The Bay of Bengal is a hotspot for storms, but the havoc that cyclone Amphan wrought in several districts of south Bengal is unmatched in many decades.
The cyclone struck close to the evening of May 20 and whistling winds kept pounding the southern districts for full three hours.
The districts that took the maximum blow include South 24 Parganas, North 24 Parganas, Kolkata and East Midnapore. A lot of destruction was also reported from the districts of Howrah, Nadia and Hooghly.
“We haven’t seen anything like this in decades. The impact was compounded since the cyclone struck when the state was going through the lockdown,” said West Bengal chief minister Mamata Banerjee, who spent the night of May 20 at the state secretariat trying to coordinate relief work.
The cyclone made a landfall at 2.30 pm at a spot 20 km east of Sagar island (about 100 km to the south of Kolkata) at a speed varying between 155-165 km per hour with a maximum speed recorded at 185 km.
It swept through Kolkata with a maximum speed of 130 km per hour.
The chief minister estimated the damage at Rs 1 lakh crore. Prime Minister Narendra Modi who made a survey of the damage with Mamata Banerjee from a helicopter sanctioned Rs 1,000 crore and sent a central team to the state to make a detailed assessment of the damage.
The chief minister, too, announced a fund of Rs 1,000 crore for the relief work.
Disaster descended in a variety of ways from the sky and on land. Gale-force winds blew away roofs and brought down houses, toppled and twisted electric poles crippling the electricity distribution network, saline water surged from the seas washing away river embankments, flooding villages, filling up vast swathes of farmland and ponds, ruining crops and fish, killing at least nine lakh cattle heads and poultry and rendering millions without shelter, food and drinking water. Roads and bridges were washed away at many places.
Though the chief minister claimed that 8.5 lakh people were evacuated, 86 people lost their lives.

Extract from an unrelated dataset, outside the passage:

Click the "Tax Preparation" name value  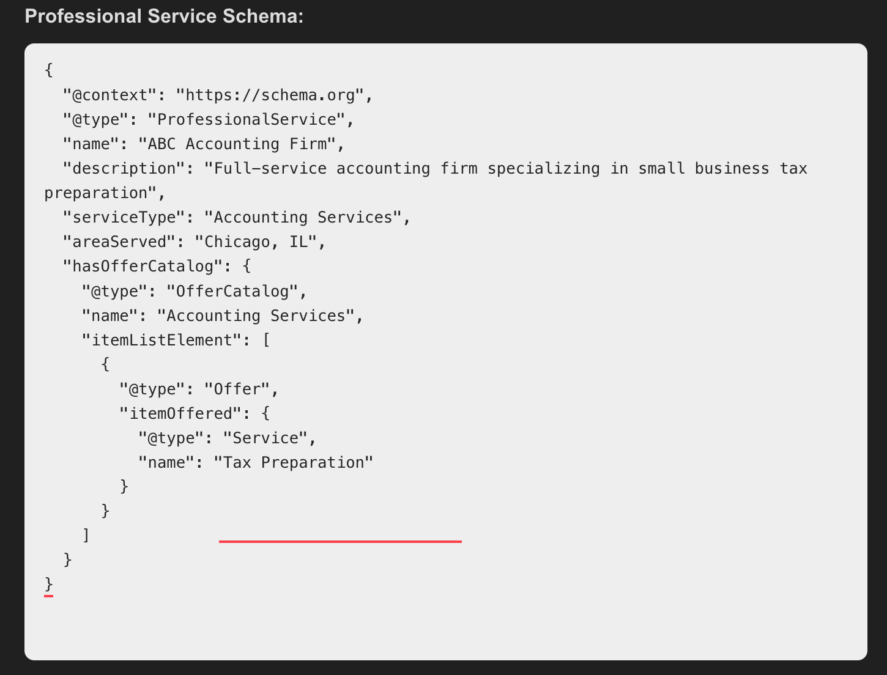click(x=293, y=463)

Leaders of Bharatiya Janata Party, Communist Party of India (Marxist) and Congress alleged that though the meteorological department issued alerts more than a week before the cyclone, the state was ill-prepared.
Banerjee and her lieutenants like urban development minister Firhad Hakim said that the administration was hamstrung by the lockdown and the fury of the cyclone was “unthinkable”.
“I have never seen such devastation in my life. Almost 99 percent of the South 24 Parganas district has been wiped out. The damage to Bengal is worse than what it suffered due to coronavirus,” Mamata said a day after the storm.
“It might take well over a month to make a proper estimate of the damage since the government has to visit every village affected and speak to a large number of people,” said a former additional chief secretary of the state who has handled a number of disasters from the widespread floods in 1978 to cyclone Aila in 2009.